The European Food Safety Authority (EFSA) has determined that current dietary exposures to acrylamide are not of concern with respect to non-neoplastic effects, however, there may be concern for neoplastic effects based on animal evidence. These findings are part of a scientific opinion on acrylamide in food, published on June 4, 2015, by the EFSA Panel on Contaminants in the Food Chain (CONTAM) in response to a request from the European Commission.
Noting that the data from human studies were inadequate for dose-response assessment, the CONTAM Panel considered data from studies on experimental animals to establish the reference points. While the epidemiological associations have not demonstrated acrylamide to be a human carcinogen, according to the Panel, the margins of exposure (MOEs) do indicate a concern for neoplastic effects based on animal evidence.

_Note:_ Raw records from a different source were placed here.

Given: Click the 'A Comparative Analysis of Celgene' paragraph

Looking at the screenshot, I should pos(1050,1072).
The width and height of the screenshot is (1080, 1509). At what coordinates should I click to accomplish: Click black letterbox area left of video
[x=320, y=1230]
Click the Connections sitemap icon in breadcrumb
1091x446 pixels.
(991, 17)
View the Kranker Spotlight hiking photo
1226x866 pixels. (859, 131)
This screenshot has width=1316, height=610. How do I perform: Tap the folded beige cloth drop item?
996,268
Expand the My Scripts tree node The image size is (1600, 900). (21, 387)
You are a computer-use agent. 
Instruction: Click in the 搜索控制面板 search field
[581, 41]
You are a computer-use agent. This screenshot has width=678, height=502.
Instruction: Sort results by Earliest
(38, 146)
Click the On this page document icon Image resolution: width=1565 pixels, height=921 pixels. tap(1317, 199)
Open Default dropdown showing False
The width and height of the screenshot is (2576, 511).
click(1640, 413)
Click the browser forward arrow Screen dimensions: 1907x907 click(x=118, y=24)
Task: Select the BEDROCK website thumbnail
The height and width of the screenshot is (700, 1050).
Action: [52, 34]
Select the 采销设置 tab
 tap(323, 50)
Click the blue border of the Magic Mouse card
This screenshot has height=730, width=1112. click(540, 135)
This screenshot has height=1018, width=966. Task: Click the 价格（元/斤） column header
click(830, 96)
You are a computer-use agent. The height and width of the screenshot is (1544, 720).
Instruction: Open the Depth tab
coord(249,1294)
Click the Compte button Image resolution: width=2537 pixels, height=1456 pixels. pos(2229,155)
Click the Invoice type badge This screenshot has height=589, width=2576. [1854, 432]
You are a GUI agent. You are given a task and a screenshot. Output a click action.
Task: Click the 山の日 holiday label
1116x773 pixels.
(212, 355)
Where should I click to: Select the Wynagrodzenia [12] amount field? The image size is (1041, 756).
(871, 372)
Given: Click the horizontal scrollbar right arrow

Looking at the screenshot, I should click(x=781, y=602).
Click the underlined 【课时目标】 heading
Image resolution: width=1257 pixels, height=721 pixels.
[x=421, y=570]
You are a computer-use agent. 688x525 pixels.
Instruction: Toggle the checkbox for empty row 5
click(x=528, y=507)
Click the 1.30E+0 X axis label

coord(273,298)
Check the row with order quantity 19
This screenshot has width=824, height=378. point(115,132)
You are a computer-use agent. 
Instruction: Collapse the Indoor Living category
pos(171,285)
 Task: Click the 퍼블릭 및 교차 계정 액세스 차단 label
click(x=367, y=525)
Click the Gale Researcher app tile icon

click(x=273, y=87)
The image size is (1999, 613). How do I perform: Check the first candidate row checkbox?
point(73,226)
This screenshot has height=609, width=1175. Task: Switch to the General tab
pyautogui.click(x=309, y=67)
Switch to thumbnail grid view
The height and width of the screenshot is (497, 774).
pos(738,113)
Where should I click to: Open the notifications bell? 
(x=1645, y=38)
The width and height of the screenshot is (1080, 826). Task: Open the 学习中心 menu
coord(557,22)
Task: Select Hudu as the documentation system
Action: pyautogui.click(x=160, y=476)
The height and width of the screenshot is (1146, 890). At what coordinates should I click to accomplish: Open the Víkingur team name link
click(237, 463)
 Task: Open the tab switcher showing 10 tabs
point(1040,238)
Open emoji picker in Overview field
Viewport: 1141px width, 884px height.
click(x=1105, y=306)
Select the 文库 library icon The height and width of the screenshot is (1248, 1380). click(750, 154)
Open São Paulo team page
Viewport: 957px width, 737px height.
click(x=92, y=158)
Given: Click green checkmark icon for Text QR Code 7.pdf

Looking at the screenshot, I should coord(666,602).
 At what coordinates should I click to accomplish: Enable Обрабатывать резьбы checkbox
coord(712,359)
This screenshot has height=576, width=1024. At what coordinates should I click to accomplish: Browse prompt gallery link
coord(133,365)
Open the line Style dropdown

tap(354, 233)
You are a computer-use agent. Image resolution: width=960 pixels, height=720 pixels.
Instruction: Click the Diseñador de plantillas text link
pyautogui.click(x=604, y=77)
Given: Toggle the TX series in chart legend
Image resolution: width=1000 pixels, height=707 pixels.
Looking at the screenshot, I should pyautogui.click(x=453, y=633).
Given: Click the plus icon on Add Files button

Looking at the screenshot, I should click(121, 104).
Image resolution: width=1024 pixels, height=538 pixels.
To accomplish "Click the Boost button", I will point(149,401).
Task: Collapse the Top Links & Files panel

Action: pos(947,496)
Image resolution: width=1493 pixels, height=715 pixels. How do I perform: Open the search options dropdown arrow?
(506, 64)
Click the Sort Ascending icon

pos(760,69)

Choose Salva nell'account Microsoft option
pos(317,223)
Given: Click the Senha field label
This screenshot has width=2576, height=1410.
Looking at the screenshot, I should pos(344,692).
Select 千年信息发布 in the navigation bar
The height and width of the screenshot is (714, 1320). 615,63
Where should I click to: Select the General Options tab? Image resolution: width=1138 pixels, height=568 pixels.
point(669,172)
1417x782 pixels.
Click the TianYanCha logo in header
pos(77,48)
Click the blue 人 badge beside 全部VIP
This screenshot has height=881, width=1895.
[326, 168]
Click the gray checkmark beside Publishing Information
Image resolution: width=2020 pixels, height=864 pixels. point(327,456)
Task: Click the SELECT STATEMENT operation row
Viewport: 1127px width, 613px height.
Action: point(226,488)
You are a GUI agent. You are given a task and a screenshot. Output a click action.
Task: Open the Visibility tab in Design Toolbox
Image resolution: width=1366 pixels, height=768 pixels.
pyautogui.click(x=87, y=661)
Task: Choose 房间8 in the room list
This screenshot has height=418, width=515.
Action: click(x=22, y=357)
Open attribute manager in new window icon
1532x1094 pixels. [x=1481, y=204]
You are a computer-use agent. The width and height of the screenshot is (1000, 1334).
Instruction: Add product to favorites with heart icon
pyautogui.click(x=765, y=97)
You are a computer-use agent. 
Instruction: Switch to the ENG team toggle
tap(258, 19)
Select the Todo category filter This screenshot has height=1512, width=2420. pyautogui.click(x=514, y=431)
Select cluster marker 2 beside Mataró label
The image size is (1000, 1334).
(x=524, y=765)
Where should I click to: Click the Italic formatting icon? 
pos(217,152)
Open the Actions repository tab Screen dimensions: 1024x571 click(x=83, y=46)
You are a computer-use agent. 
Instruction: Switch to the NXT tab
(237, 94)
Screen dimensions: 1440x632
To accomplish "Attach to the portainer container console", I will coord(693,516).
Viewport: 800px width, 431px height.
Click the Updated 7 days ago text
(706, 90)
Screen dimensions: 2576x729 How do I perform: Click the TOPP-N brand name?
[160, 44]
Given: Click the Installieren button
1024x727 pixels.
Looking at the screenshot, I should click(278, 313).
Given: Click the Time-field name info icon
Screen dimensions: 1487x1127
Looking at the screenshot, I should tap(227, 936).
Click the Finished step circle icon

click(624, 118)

Acrylamide is absorbed from the gastrointestinal tract and distributed to all organs when ingested orally. The CONTAM Panel stated that since acrylamide and its metabolite glycidamide (GA) are positive in a variety of genotoxicity tests, it is inappropriate to establish a tolerable daily intake (TDI).
Estimation of human exposure to acrylamide revealed that infants, toddlers and children were the most exposed groups. EFSA recommended further research, including more exposure assessments and epidemiological studies to further evaluate possible associations between dietary acrylamide and cancer risk.